Rudakubana's brother Dion said he wanted the inquiry to examine whether his sibling's exclusion from school and transfer to a pupil referral unit had increased his sense of isolation from friends and family. The inquiry had previously heard about a series of efforts made by Rudakubana's parents to get him help with his mental health in the years before the attack but also outlined that they intercepted two machetes delivered to the house and were struggling to deal with their son's violence in the home.
Bebe King, six, Elsie Stancombe, seven, and Alice da Silva Aguiar, nine, were fatally stabbed at a Taylor Swift-themed class on 29 July last year by Rudakubana, then aged 17, who was jailed earlier this year for a minimum of 52 years. Nicholas Bowen KC, for the three bereaved families, told the inquiry: "It is a visceral conviction that the safeguarding apparatus of the state has failed them and that it was not only public bodies." Rudakubana's family "knew and ignored the risk he posed to the public" as did a taxi driver who drove away after dropping the killer at the Hart Space dance studio, he said.

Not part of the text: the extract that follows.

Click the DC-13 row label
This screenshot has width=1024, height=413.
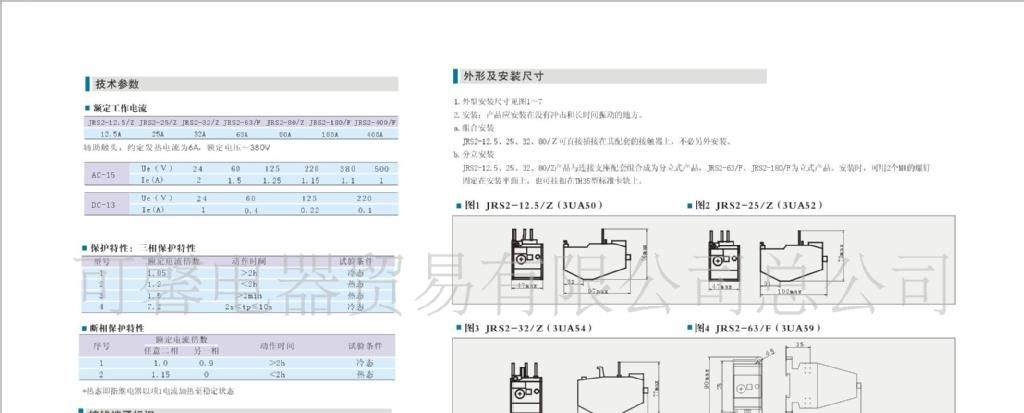(103, 204)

"But for multiple errors, omissions and fatal misjudgements," Rudakubana - referred to throughout as AR - "would have been seen for who he really was, and, we say, stopped," Mr Bowen said. The families blamed a combination of incompetent diagnosis, inappropriate educational provision, and a lack of action by public bodies.
They highlighted an incident when Rudakubana was reported missing by his parents and found on a bus in March 2022, refusing to pay the fare, with a knife in his possession. 'Failure to join the dots' The police, mental health services and social services "failed to join the dots with his previous offending" which involved an attempt to target a child he claimed was bullying him by taking a knife into assembly at his previous school.
If authorities had joined the dots, it would have been "inevitable" that Rudakubana would have been subjected to a "full and rigorous assessment.